** AVAILABLE DATA **

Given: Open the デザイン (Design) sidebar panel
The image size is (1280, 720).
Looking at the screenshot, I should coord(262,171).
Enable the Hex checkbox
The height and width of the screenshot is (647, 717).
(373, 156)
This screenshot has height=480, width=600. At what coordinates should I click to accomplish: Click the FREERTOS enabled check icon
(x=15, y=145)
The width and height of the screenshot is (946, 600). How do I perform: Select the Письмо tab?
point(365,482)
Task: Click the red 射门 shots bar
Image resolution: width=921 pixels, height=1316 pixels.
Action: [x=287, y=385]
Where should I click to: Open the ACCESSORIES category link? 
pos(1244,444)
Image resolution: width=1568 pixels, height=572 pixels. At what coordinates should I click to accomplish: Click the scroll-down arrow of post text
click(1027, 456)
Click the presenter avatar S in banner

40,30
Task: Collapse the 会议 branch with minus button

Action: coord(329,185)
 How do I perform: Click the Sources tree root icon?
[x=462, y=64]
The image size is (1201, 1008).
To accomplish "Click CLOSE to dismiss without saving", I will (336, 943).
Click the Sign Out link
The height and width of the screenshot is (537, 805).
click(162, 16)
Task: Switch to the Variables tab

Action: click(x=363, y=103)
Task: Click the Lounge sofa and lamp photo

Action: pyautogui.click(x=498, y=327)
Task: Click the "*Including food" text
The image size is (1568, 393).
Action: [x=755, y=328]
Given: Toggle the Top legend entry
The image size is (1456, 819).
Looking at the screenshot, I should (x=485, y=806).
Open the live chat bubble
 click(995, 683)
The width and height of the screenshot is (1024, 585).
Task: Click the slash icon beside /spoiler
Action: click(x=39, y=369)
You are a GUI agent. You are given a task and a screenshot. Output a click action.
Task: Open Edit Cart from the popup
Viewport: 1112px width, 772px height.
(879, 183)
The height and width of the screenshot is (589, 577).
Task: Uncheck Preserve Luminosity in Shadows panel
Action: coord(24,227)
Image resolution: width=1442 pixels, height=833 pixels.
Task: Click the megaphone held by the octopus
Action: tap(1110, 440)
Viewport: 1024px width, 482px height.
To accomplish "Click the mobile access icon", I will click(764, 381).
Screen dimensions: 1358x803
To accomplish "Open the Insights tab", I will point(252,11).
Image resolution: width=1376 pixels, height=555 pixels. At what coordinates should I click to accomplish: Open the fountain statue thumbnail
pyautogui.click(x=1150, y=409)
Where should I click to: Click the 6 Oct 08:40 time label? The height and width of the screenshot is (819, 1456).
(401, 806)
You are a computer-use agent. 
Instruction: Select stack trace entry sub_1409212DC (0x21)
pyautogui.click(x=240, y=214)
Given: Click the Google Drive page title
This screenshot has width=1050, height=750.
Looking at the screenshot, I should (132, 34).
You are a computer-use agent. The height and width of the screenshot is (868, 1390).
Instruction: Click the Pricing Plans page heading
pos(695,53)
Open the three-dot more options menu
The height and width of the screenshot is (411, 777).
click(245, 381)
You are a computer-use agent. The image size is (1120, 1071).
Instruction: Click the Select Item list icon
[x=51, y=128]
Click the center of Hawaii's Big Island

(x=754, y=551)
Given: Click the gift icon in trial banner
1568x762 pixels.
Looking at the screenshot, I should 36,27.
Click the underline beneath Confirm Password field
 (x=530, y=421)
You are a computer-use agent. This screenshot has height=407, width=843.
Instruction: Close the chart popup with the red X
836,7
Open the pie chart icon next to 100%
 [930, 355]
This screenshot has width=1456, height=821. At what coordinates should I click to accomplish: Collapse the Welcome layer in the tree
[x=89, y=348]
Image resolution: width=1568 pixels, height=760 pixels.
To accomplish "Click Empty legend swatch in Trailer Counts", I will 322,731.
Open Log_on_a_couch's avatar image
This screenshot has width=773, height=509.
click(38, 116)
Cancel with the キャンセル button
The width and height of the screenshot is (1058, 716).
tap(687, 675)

** YOUR OBJECTIVE **
Can you output the items from the line with "Screen dimensions: 1358x803" to the line with "(x=754, y=551)" as a Markdown table with the columns Row and Line, leaving out blank lines?

** EXERCISE RESPONSE **
| Row | Line |
|---|---|
| 1 | Screen dimensions: 1358x803 |
| 2 | To accomplish "Open the Insights tab", I will point(252,11). |
| 3 | Image resolution: width=1376 pixels, height=555 pixels. At what coordinates should I click to accomplish: Open the fountain statue thumbnail |
| 4 | pyautogui.click(x=1150, y=409) |
| 5 | Where should I click to: Click the 6 Oct 08:40 time label? The height and width of the screenshot is (819, 1456). |
| 6 | (401, 806) |
| 7 | You are a computer-use agent.  |
| 8 | Instruction: Select stack trace entry sub_1409212DC (0x21) |
| 9 | pyautogui.click(x=240, y=214) |
| 10 | Given: Click the Google Drive page title |
| 11 | This screenshot has width=1050, height=750. |
| 12 | Looking at the screenshot, I should (132, 34). |
| 13 | You are a computer-use agent. The height and width of the screenshot is (868, 1390). |
| 14 | Instruction: Click the Pricing Plans page heading |
| 15 | pos(695,53) |
| 16 | Open the three-dot more options menu |
| 17 | The height and width of the screenshot is (411, 777). |
| 18 | click(245, 381) |
| 19 | You are a computer-use agent. The image size is (1120, 1071). |
| 20 | Instruction: Click the Select Item list icon |
| 21 | [x=51, y=128] |
| 22 | Click the center of Hawaii's Big Island |
| 23 | (x=754, y=551) |